Choose The Next HuffPost Book Club Book (VOTE)

Choose The Next HuffPost Book Club Book (VOTE)

Update: You have spoken! Our next book has been decided and more information will be announced this week in the book club newsletter.

We're wrapping up our reading of Ernest Hemingway's "The Sun Also Rises" and so, it's that time you've all been waiting for. It's time to pick the next book.

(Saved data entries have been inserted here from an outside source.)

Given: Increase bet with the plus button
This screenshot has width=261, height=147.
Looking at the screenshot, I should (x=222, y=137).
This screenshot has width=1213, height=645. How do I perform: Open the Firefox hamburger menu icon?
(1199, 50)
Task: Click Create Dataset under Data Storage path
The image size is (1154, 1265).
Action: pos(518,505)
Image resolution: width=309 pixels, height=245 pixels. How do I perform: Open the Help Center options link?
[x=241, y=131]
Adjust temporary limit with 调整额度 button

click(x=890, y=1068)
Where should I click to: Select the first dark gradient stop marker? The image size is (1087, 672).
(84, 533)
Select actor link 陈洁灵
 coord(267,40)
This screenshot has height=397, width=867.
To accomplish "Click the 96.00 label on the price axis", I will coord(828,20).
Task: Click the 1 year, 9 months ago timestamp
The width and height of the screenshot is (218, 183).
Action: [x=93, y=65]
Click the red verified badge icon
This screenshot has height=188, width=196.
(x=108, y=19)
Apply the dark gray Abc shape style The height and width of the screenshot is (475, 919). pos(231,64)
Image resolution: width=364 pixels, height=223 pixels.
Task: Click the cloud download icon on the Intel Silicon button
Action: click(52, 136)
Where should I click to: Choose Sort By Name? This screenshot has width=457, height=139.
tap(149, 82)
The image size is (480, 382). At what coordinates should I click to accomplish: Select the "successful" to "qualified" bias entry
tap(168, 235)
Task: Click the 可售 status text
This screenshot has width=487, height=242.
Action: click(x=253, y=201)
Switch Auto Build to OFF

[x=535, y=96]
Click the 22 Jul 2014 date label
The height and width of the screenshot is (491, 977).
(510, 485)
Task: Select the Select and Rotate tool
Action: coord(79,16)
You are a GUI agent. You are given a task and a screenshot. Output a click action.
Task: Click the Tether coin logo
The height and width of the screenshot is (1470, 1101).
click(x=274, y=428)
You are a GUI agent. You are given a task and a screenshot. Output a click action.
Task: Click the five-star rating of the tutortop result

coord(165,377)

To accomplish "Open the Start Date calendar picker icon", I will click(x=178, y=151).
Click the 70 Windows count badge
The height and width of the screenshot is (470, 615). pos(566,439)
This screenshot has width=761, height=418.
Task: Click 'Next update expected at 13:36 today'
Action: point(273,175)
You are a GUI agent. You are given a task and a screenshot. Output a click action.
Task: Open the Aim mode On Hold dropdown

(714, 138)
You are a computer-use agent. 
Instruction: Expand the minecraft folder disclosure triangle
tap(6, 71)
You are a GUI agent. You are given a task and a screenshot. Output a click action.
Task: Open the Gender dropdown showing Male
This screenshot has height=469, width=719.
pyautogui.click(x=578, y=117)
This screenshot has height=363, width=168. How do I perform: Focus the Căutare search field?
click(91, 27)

Each HuffPost Books editor has decided on what we'd like to read, and we want you to vote on the four below and tell us which book we should discuss in September. With so many established authors coming back with new material this fall, we wanted to revisit their original heralded works. Here's who we're looking at:

"The Brief, Wondrous Life of Oscar Wao" by Junot Diaz. Zoe says: Both "The Brief, Wondrous Life of Oscar Wao" and "This is How You Lose Her" are simply brilliant books. However, "Brief, Wondrous Life" is, I think an essential read before "This Is How You Lose Her" (it's narrated by the same character). "The Brief, Wondrous Life" both brought me to tears and made me decide to plan a trip to Central or South America with a good girlfriend. It also won a Pulitzer. What more could you ask for?

"The Ghost Map" by Steven Johnson. Andrew says: It's a nonfiction book as exciting as any thriller, about mapping, cholera, networks, infographics and how we understand the world around us.

"The Broom of the System" by David Foster Wallace. Maddie says: The first novel by the late, famous essayist and novelist gives you a sampling of the absurdism, smart humor and wordplay found in his more daunting classic, "Infinite Jest." "The Broom of the System" is about a young woman who works at a literary magazine when her grandmother goes missing. Strange relationships, family quarrels and talking animals ensue. Coming soon, you can read his posthumous essay collection, "Both Flesh and Not."

"Atonement" by Ian McEwan. Annemarie says: While "Sweet Tooth" is supposed to be amazing, I'm really interested in "Atonement" as one of those books that people really feel that they should have read, but just never got around to. Plus who is a better writer to usher us into fall than McEwan?